Two new projects, Spiritual Journeys and The Solitude Project were born out of the Interfaith Listening Project. This group model provides a natural focus on each of our own religious/spiritual experiences and practices. We hope other interfaith communities will find these ideas and processes useful.

Robert C. Smith, Ph. D., A founding Board Member: August,2011

robertcharlessmithphd@gmail.com

The materials in the Interfaith Listening Project section of this website, illustrate how our learnings in interfaith dialogue and the Listening Project have informed our work in the larger interfaith community.

Creating a Community Interfaith Workshop

Elements and an Illustrative Model

Creating workshop designs is an important process for group planners and leaders. These strategies help clarify the intended direction of meetings. This is especially important in interfaith groups where there can be such a wide range of expectations.

It is very important to know your audience. Our work has been influenced by the fact that many in our interfaith community were born overseas and have traveled widely; they tend to be highly educated and experienced in intercultural situations.  About a hundred people have attended our community interfaith workshops. The materials from these workshops can be adapted for use with other similar groups.

 THE FOLLOWING  ELEMENTS illustrate our emphasis on interfaith listening.   Each element is described following this outline:

1. The Invitation

2. Beginning the Conversation

3. Creating the Atmosphere

4. Questions for Interfaith Dialogue

5. Ground Rules for Religious Dialogue

6. Action Planning for Community Interfaith Understanding

 1. The Invitation:

 Dialoging Between Faiths and Cultures: 

 A Workshop for Strengthening our Community

In the years since 9/11 we have continuously seen the importance of strengthening and uniting our community.  The need for building understanding, acceptance and trust among our diverse, often competing, and sometimes conflicting faith communities has never been as apparent as now.

A significant way for the Monmouth Center to bring interfaith/intercultural understanding to Monmouth County is to develop skills in dialogue among community members of different faiths. Working with differences and building harmony in our diverse communities requires abilities in dialogue and listening.

During this interactive evening, we will learn more about how to establish an atmosphere where we can non-defensively explore the differences in how we live our lives and practice our faiths. In a safe environment, community members will engage in thoughtful and respectful discussion.

◆ Data lines:
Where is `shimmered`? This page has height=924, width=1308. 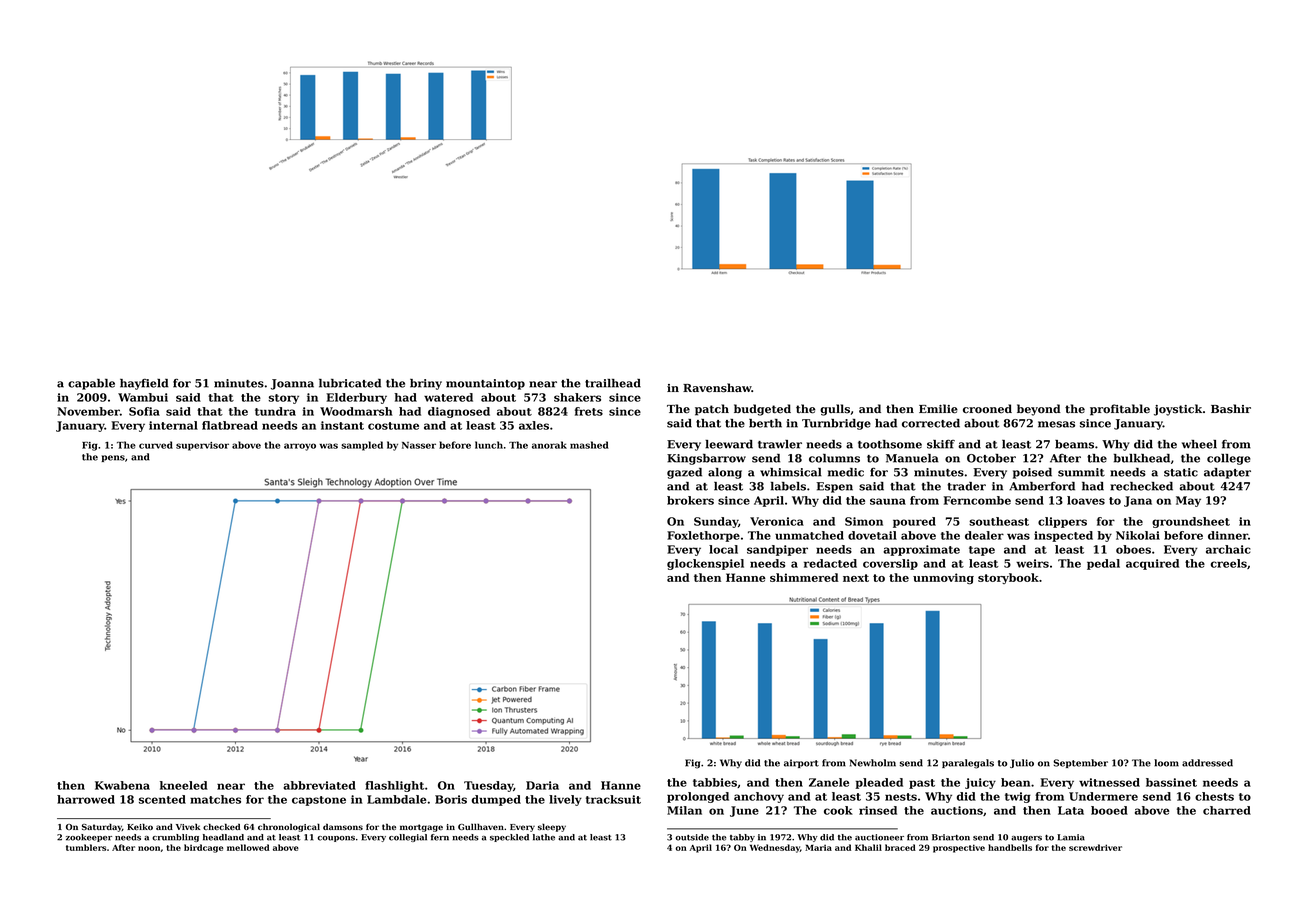 shimmered is located at coordinates (804, 577).
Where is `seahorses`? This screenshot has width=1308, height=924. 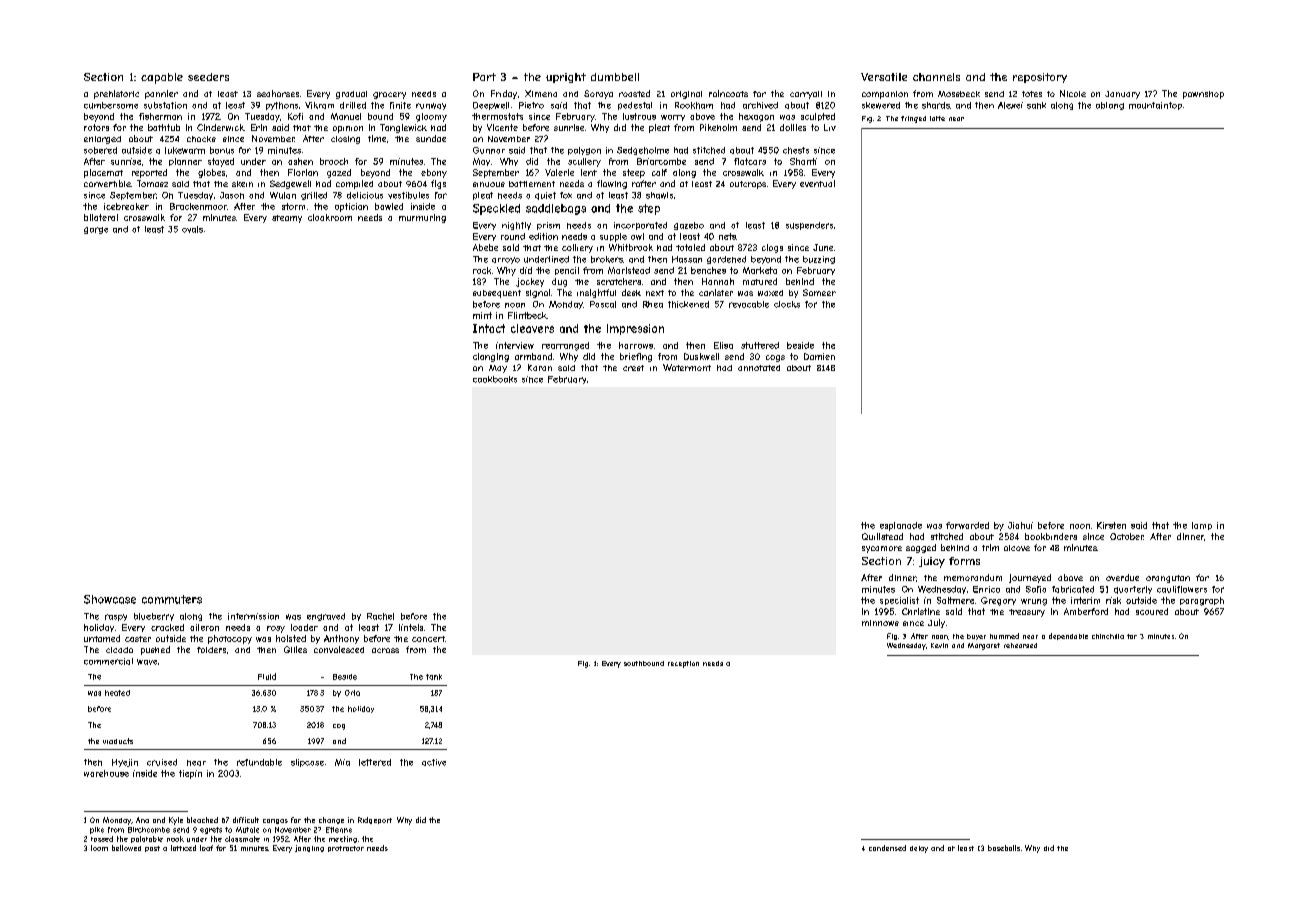 seahorses is located at coordinates (278, 93).
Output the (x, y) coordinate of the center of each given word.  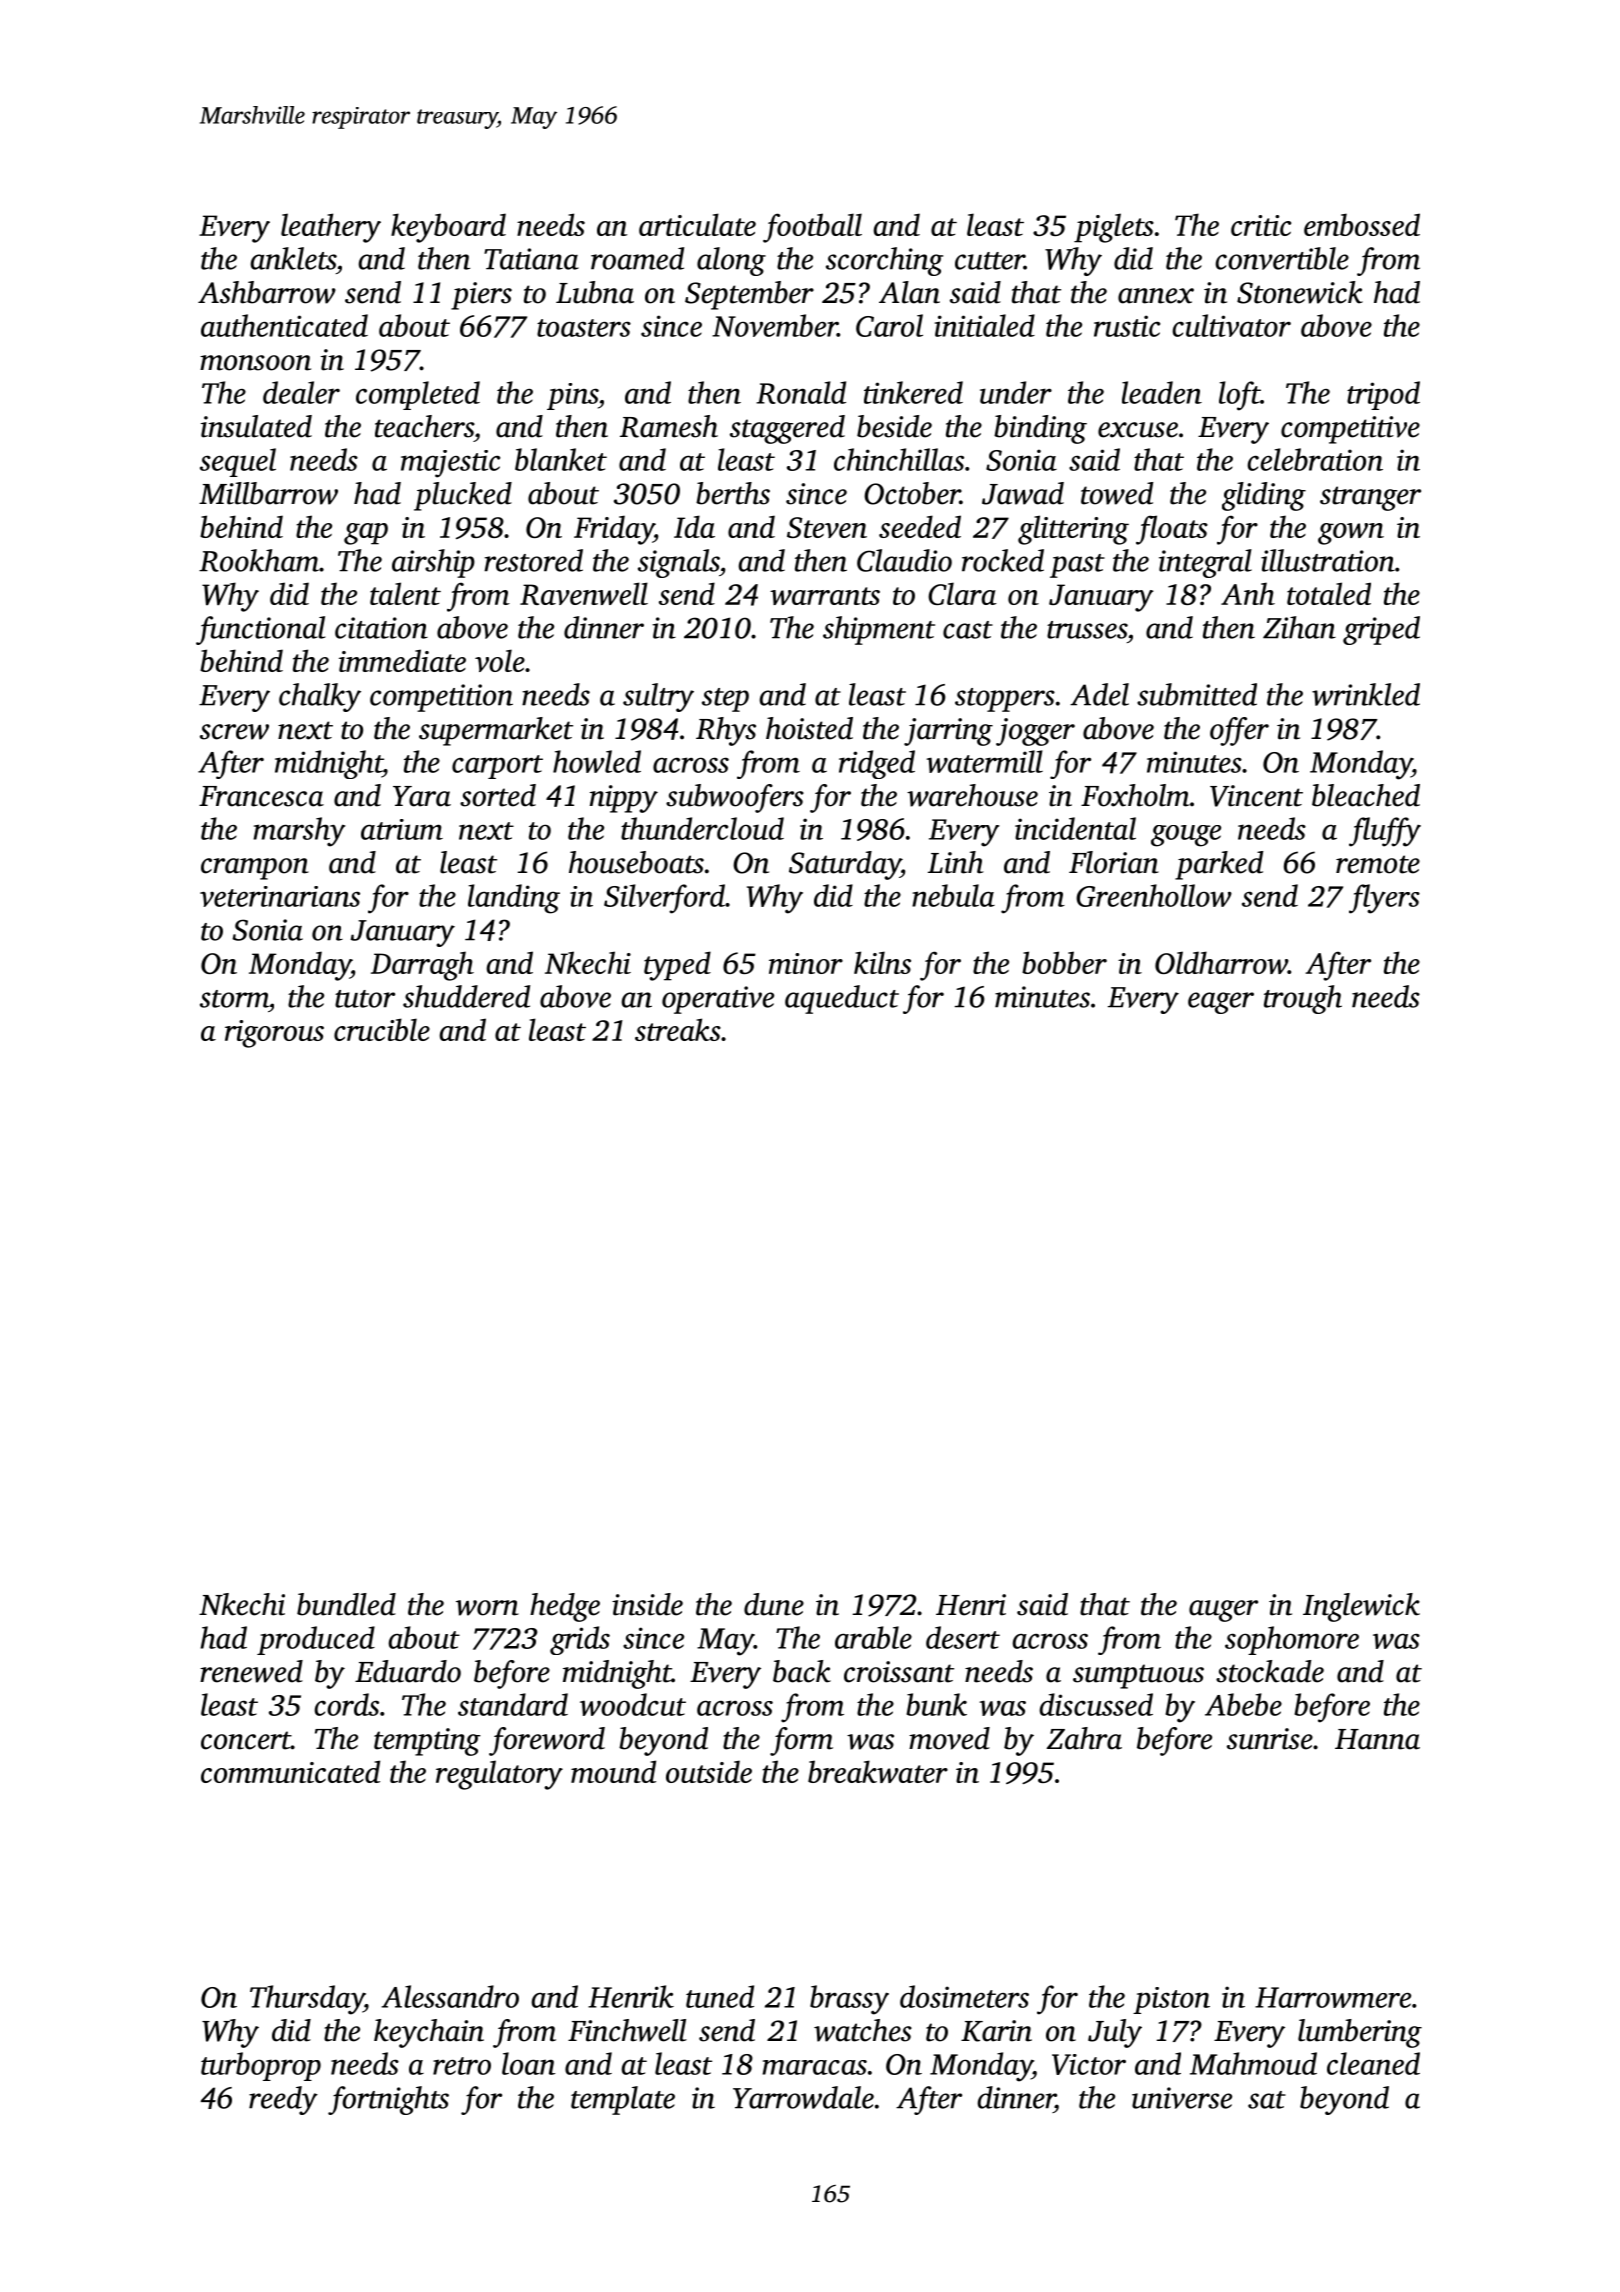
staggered (787, 429)
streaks (678, 1029)
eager (1221, 1003)
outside (709, 1771)
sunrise (1270, 1739)
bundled (346, 1604)
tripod (1383, 395)
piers (481, 296)
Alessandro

◆ Stated task: Pick up the interfaith workshop page after its last sentence and keep writing it. The items have no connection to the interfaith workshop page.

◆ Response to this task:
2. Beginning the Interfaith Conversation: A Handout

 WELCOME!

 Tonight is an opportunity to share our interfaith/intercultural experiences through telling and listening to each others’ stories. This experience helps increase understanding and adds to our abilities to live and work harmoniously with our friends, family, neighbors, and colleagues from different faith and cultural backgrounds!

Tonight we will:

●  explore the differences in how we live our lives and practice our faiths

●  practice skills in listening among community members

●  learn to recognize the richness of our differences and similarities

●  experience a safe atmosphere for continued dialogue

In some ways, we here today are a MICROCOSM of the whole world.

What we learn will offer some clues about how the world and our community can become a better place. 

[We divided into small groups that were as diverse as possible. The group sizes of six to eight people allowed for maximum interaction between individuals. There was an overall workshop leader and several small group facilitators. ]

*  *  *  Your Faith and Culture Background  *  *  *

These questions will guide you in reflecting on your own individual background and experiences in terms of your faith(s) and culture(s). Listening to others helps us appreciate our differences and similarities and helps dispel some assumptions we may hold.

DIRECTIONS: Individually, please jot down your ideas about the following. We invite you to introduce yourself to your small group including any of this information you would like. 

1. Your Background: Tell about the faith/culture you grew up in.  Then describe some ways that your faith and culture have influenced the way you have lived your life such as: your customs, everyday routines, food, ceremonies, rites of passage, family life, relationships, marriage, being a parent, friendships, career, your values and aspirations, etc.

 2. Interactions with others:  When you were growing up, what kind of contact did you have with people from other faiths and cultures? When did you first realize there were different cultures and faiths?  What messages did you get from home and school about different cultures and faiths?  Tell about any insights about yourself or the world that you gained through meeting someone from another religion or culture.

3. Creating an Atmosphere of Listening: A Handout

The information below may be given to participants as a handout for reference during the dialogue.

●  SPEAK … from your own experiences.

●  LEARN … and grow. Your purpose is to learn from the other participants.

●  LISTEN … deeply with suspended judgment and open the door to expanded understanding. Park opinions at the door.

●  ASK QUESTIONS … with the intention of gaining additional insight and perspective that lead to new levels of understanding. Questions should not analyze or challenge.   Such questions often begin with:

  “I wonder.…”.  “What does _______mean to you.”

● SLOW …    down the process. Hold space for difference.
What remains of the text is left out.